Upstairs, she went for more drama in bathrooms and bedrooms, and a little quirk. Originally, a pair of doors with leaded stained-glass details were at the top of the stairway, an odd configuration. Both were restored, and one was left in place, now to the side of the stairs. The other was moved to another room.

Vintage Meridian-Kessler homes also tend to have some Rookwood tile, so Skilling tiled the bathroom in the owners’ suite floor to ceiling with the company’s shimmery, dark-green “Nebula Glaze.” It’s so stunning that Rookwood uses a photo of the bathroom on its website. The new Kohler clawfoot tub and marble hardware have a throwback feel, while the gold starburst chandelier adds some glam. “It’s 2021, not 1921,” Kelly says. The room was designed around a pair of antique mirrors that she and Skilling found in Louisville on a shopping trip.

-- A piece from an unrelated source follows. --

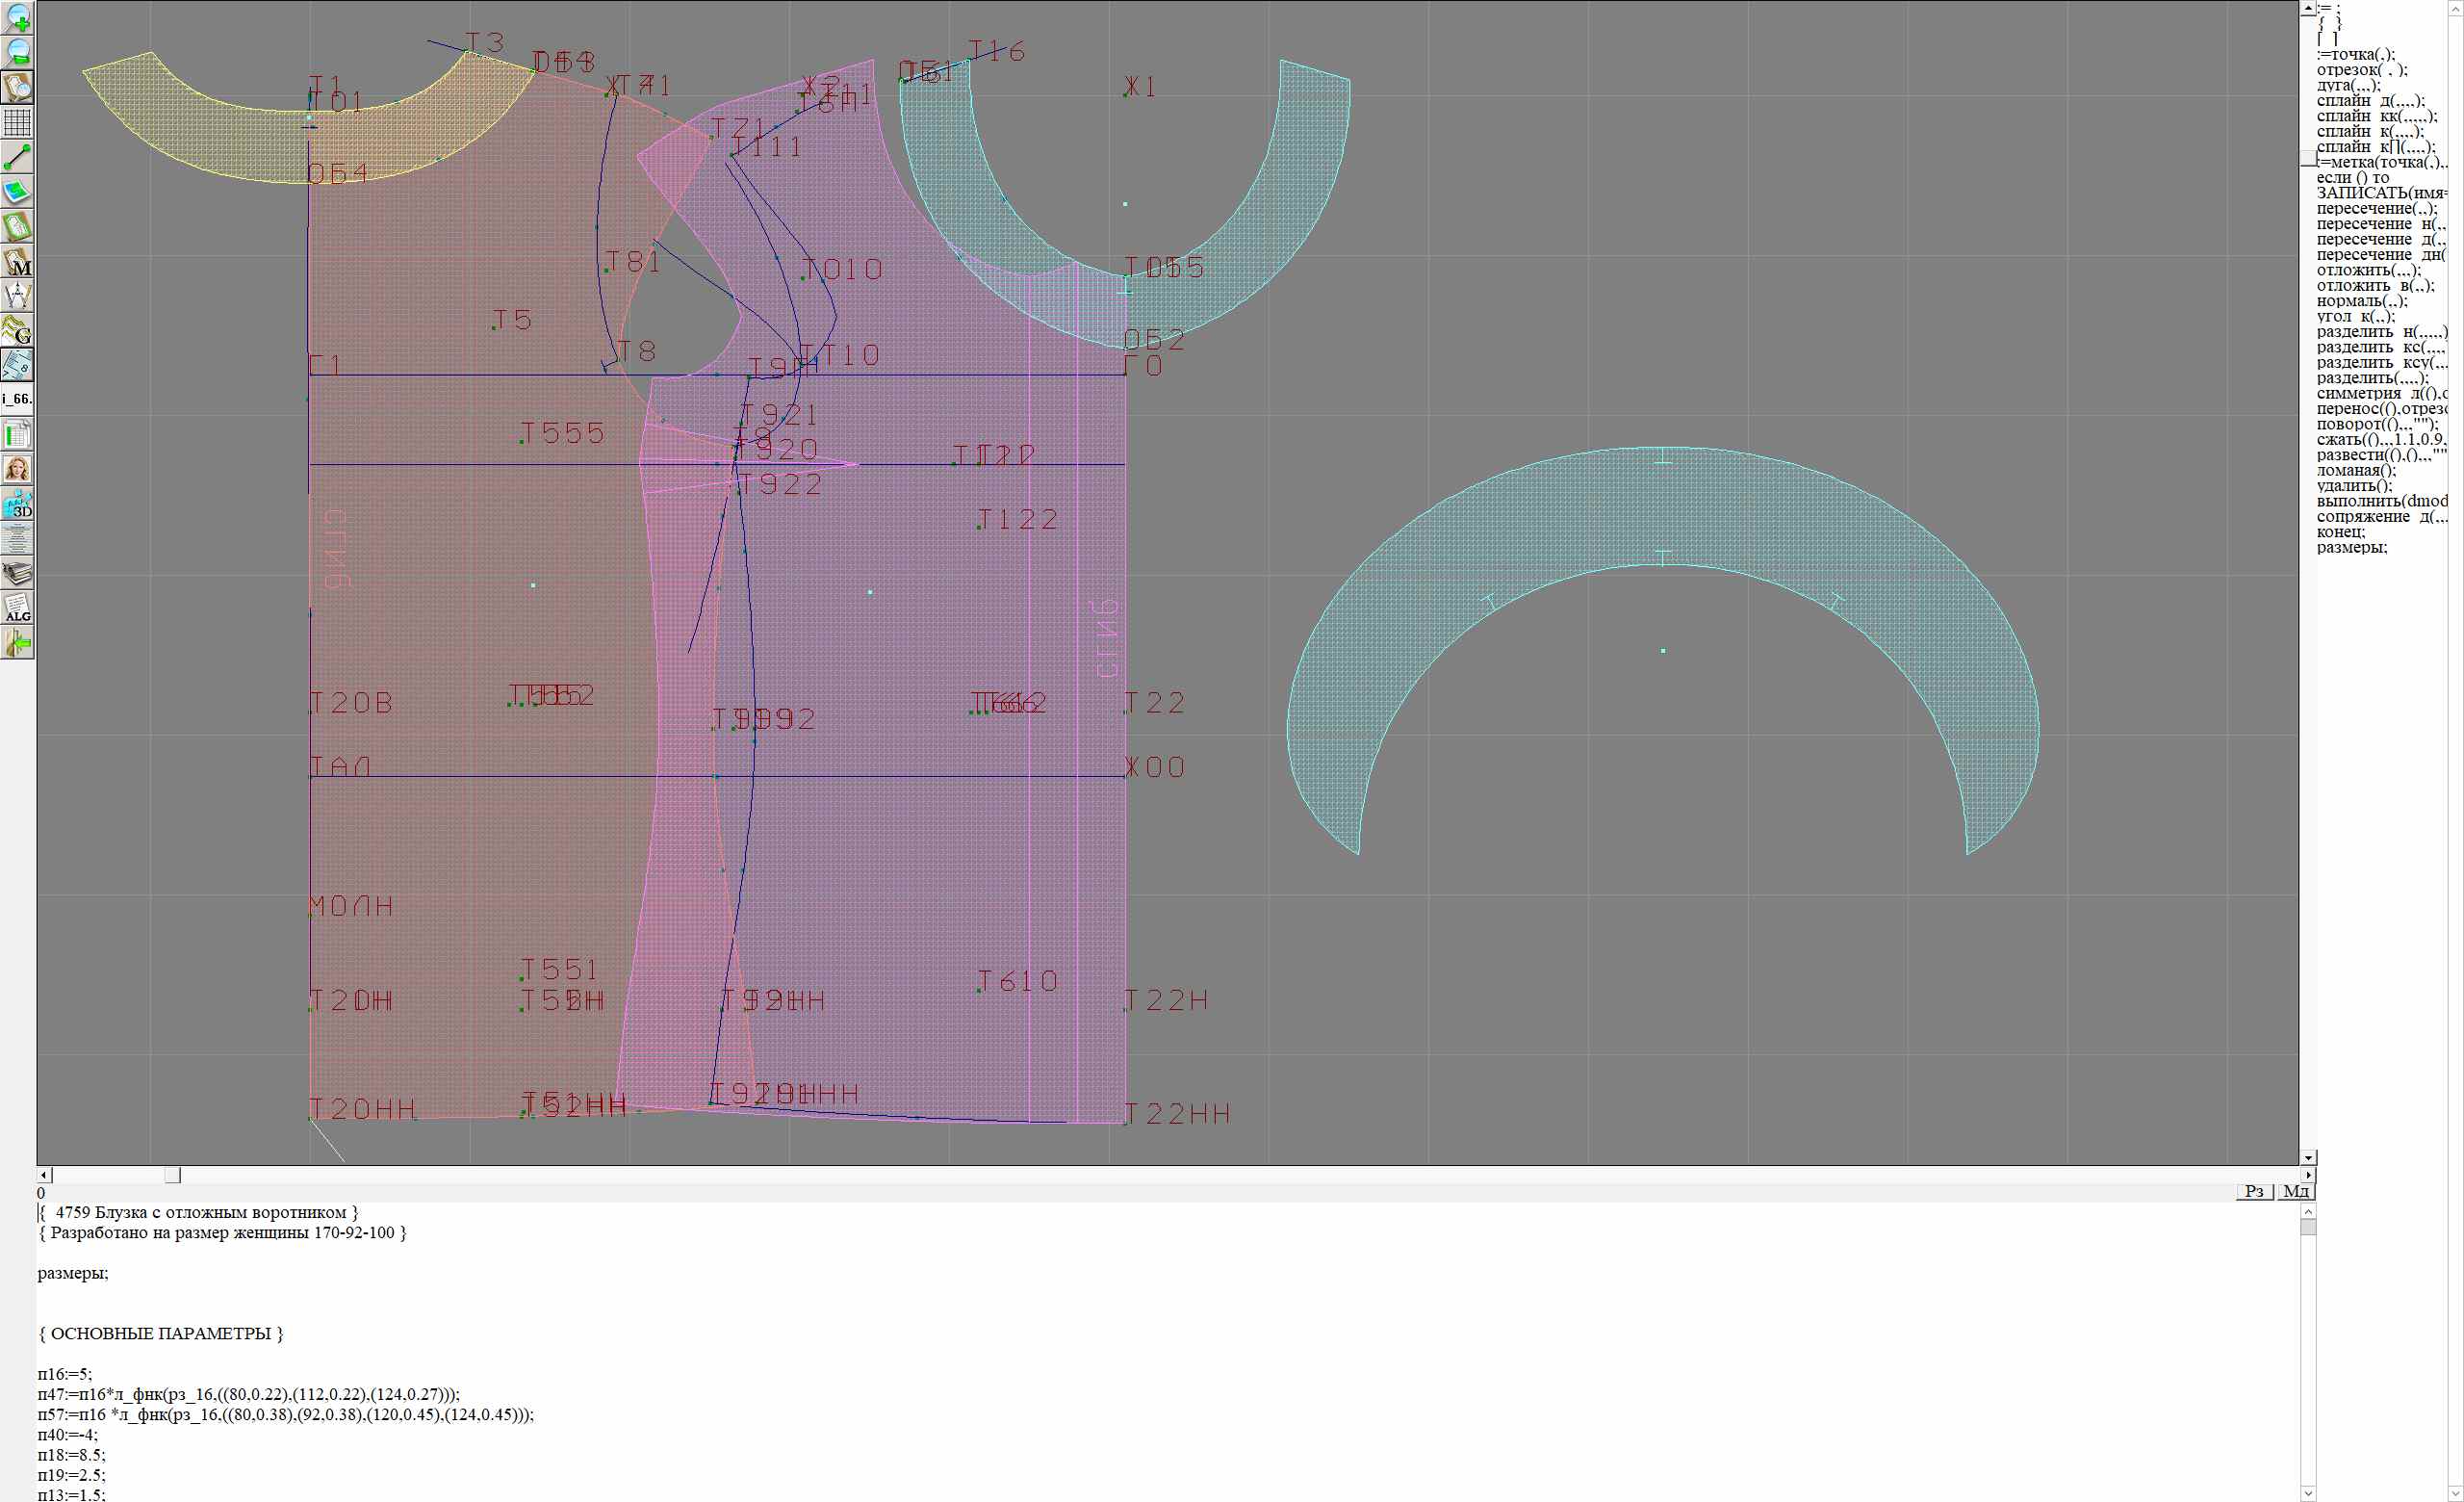The height and width of the screenshot is (1502, 2464).
Task: Click the zoom in magnifier icon
Action: tap(18, 17)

Fair Oaks wasn’t love at first sight for the Colbys. After the first walkthrough, they weren’t yet sold. But it was on a block of Washington Boulevard that they love, and Skilling and Bennett helped them see the potential in its architectural details—down to rope details on both old radiator covers and the Norman arches, making the couple wonder if the metalworker who made the radiators collaborated with the architect long ago. “They just don’t build houses like this anymore,” Kelly says. But sometimes the perfect people to save one come along, out of the blue.

a screened porch
The screened porch and its copper roof we rebuilt but the floors are original. The owners didn’t think they would use it very much, but they do.